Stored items
--- START ---

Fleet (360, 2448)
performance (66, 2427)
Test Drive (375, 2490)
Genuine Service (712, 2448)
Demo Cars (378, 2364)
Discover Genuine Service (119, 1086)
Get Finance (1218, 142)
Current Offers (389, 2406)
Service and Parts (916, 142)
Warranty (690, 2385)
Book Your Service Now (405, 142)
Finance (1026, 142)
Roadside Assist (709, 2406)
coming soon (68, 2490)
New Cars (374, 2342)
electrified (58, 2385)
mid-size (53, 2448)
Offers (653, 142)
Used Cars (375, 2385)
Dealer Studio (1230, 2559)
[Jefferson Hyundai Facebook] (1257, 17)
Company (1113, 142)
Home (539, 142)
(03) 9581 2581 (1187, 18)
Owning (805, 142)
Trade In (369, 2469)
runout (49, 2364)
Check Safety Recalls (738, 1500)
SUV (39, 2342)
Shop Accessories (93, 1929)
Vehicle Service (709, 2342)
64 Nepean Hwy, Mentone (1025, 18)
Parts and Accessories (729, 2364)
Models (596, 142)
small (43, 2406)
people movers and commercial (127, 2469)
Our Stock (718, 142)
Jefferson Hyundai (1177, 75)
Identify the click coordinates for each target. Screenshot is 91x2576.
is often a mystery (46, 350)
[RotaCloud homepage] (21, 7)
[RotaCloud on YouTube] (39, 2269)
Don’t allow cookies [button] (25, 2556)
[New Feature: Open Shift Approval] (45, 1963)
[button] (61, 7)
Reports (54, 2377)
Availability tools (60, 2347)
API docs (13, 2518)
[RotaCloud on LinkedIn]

--- END ---

Your instructions:
Find every line above that includes the word "Jefferson", then state how many there are and nothing more.

Written reply:
2